**Records**.
· · · · · · ·

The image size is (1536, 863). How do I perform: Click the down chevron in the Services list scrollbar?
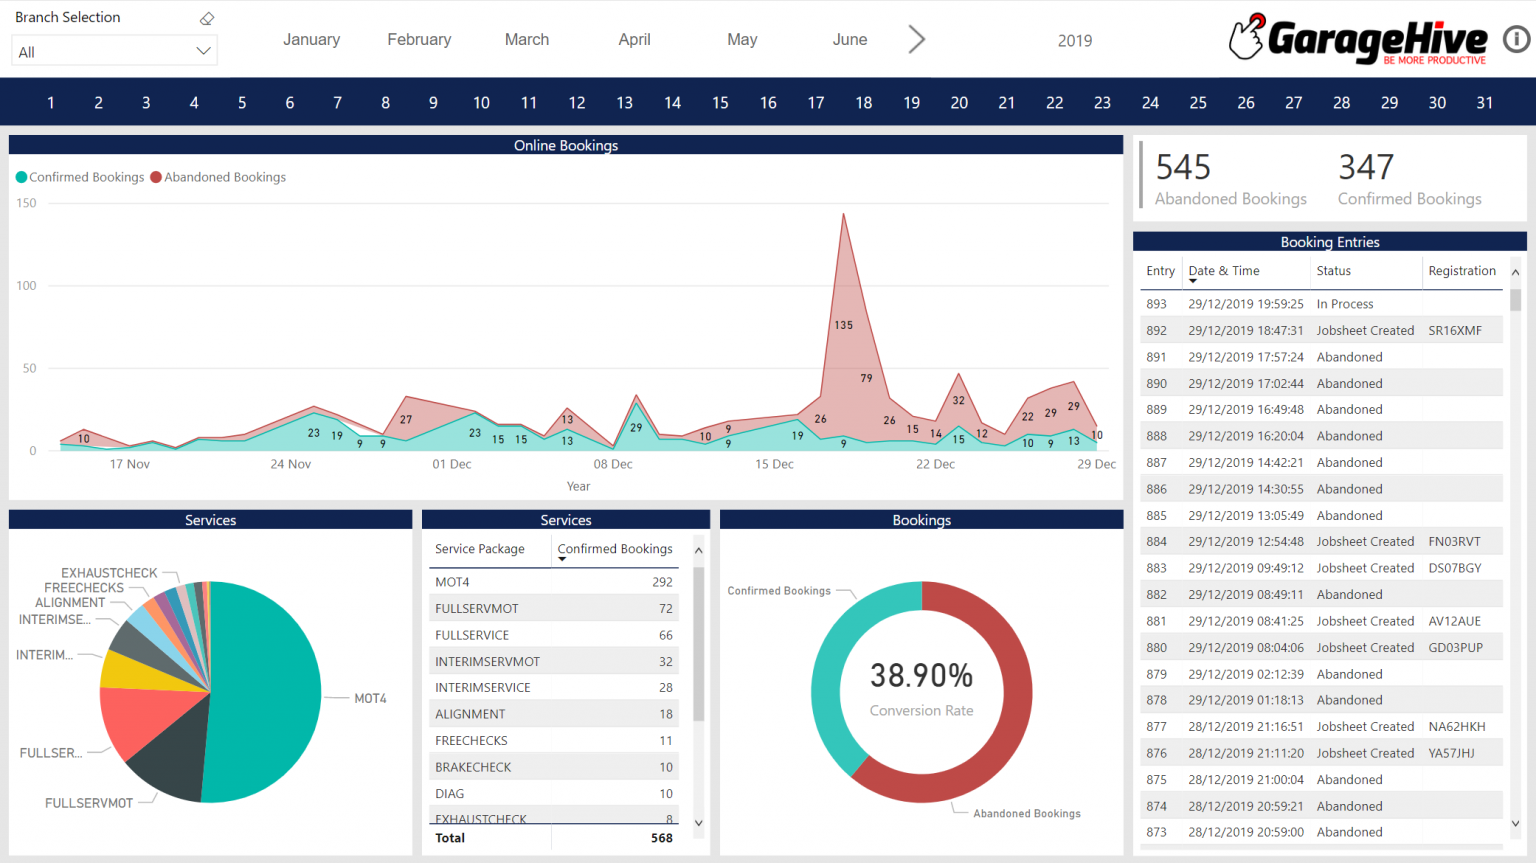tap(698, 823)
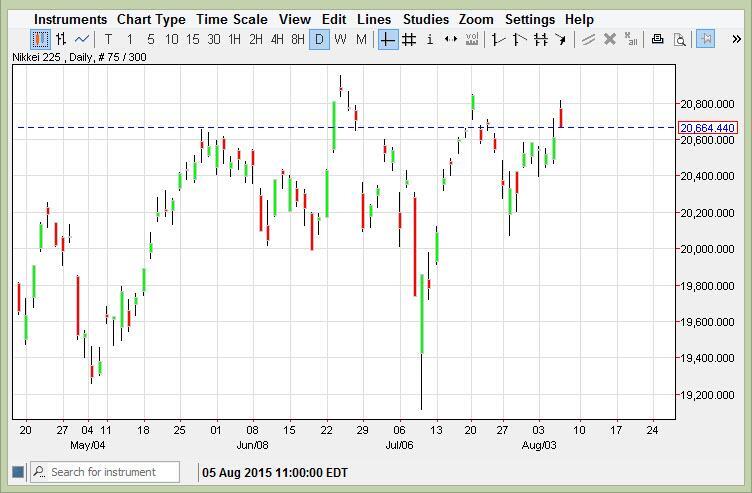Select the 1H time scale button
752x493 pixels.
235,40
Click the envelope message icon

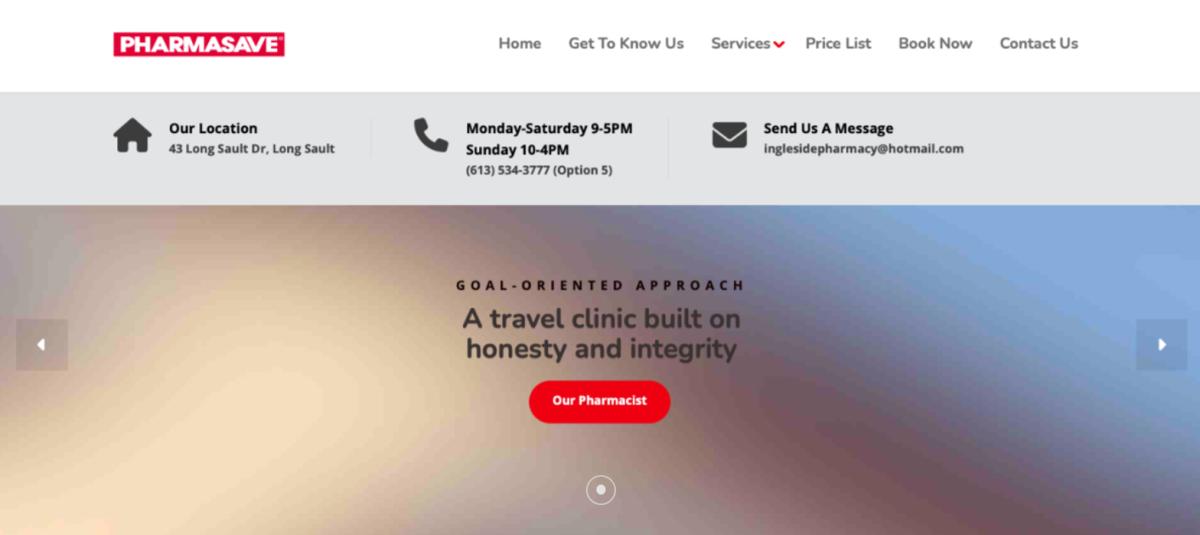(x=730, y=135)
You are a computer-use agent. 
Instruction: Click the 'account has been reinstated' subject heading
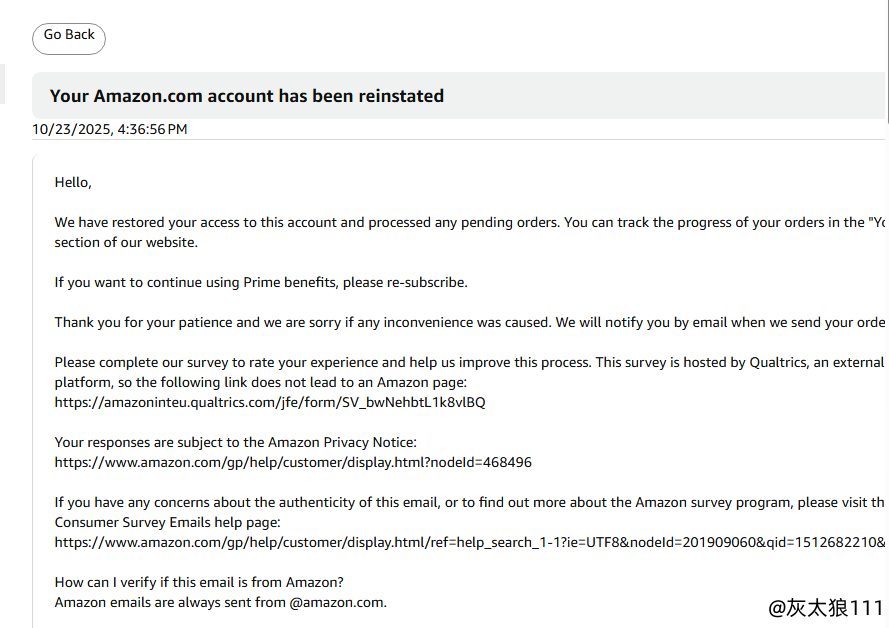click(x=247, y=96)
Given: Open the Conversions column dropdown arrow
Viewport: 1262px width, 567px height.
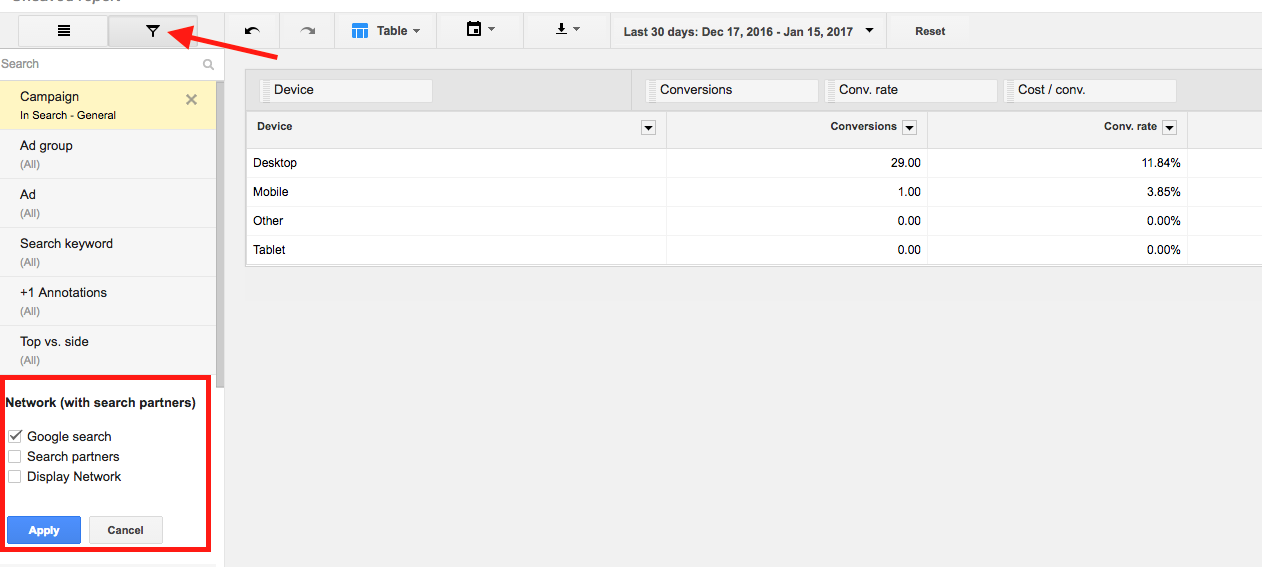Looking at the screenshot, I should click(909, 128).
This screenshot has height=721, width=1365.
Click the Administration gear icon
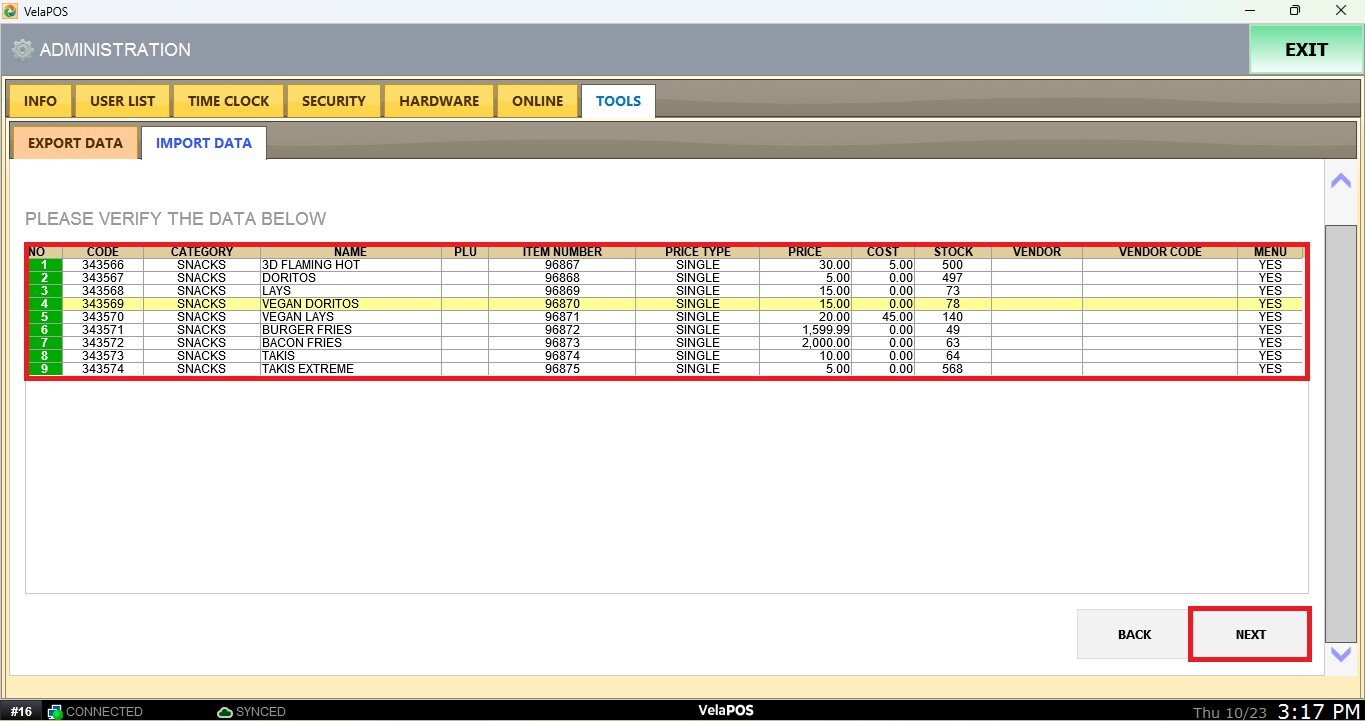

· · · · · · ·

**Work required**. Rewrite the whole listing above, switching each "icon" to "symbol" and leaving everything else unchanged. Omit the pictures.

**Task result**.
The image size is (1536, 863). How do I perform: Click the down chevron in the Services list scrollbar?
tap(698, 823)
Select the 1H time scale button
752x493 pixels.
235,40
Click the envelope message symbol

(x=730, y=135)
You are a computer-use agent. 
Instruction: Click the 'account has been reinstated' subject heading
click(x=247, y=96)
Given: Open the Conversions column dropdown arrow
Viewport: 1262px width, 567px height.
Looking at the screenshot, I should click(909, 128).
This screenshot has height=721, width=1365.
Click the Administration gear symbol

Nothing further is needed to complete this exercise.